Several North Sea oil producers also face the need in the near future to renew hedges taken out before 2014’s crude oil price crash, which allowed them some measure of price protection when prices fell. Such protection will not be available at present price levels. At the same time, many companies will have to renew loans at a time when their cash-flow is greatly depleted: all of which could add up to insolvency for some of the less fortunate firms.

North Sea Oil and Gas Field Map
Locations of North Sea Oil fields

There is also official optimism from bodies such as the UK’s Oil and Gas Authority, which cites the addition of some 250 mn boe of reserves across the British sector during 2015 as a result of exploration and the drilling of appraisal wells. There were also two significant discoveries near the Beryl and Forties fields, and some promising results from government-sponsored seismic surveys in seas west of the Shetlands. These are high cost frontier areas, however, and mainly in deep water; and will therefore have to await much higher oil prices before they can be economically developed.

Delays mount

High cost areas have seen delays to a number of projects, such as Total’s Laggan-Tormore gas and condensate fields to the west of the Shetlands, which began production at the beginning of 2016 after nearly two years delay. The commissioning of the field, however, could hasten the development of other gasfields in the area by enabling them to share infrastructure such as pipelines, using a single gas hub.

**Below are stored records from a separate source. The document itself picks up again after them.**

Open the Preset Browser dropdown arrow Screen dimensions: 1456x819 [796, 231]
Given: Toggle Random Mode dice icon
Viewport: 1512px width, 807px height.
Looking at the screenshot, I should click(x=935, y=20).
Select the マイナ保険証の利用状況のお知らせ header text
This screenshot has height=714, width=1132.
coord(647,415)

Norway’s fields have suffered a number of delays as the costs of developing Arctic and other remote fields have soared. One of the largest is Statoil’s 650 mn bbl Johan Castberg oil- and gasfield where the decision on whether or not to go ahead with the scheme has twice been postponed while Statoil tries to find ways of cutting the cost of the $6-7 bn project. A final investment decision is due in 2017. If it turns out to be positive, it will be another five years before production starts. Johan Castberg is one of a number of fields planned for the Barents Sea and a decision to develop it or not may well affect the prospects of other fields in this expensive and marginal area [1].

Other north sea oil fields being delayed by low oil prices and rising costs include ENI’s Goliat field–also in the Barents Sea–Total’s Martin Linge and Statoil’s Aasta Hansteen projects. High costs have led to the early shutdown of some fields, including Repsol’s Vary field and DONG’s Oselvar field. The latest premature closure to be announced is Statoil’s Veslefrikk field.
Denmark, too

Denmark’s partly state-owned DONG Energy faces problems in its own country as well as in Norway, where the start-up of its 170 mn bbl Hejre field looks like being postponed a year, into 2018. Denmark’s oil production is in long-term decline. Exploration is moving into increasingly expensive areas offshore and any new discoveries are likely to be small in size.


  1. Focus: Talk of North Sea revival disguises long term decline. Oil and Energy Trends 2014; 39:7; pp 3–6, DOI:10.1111/oet.12169.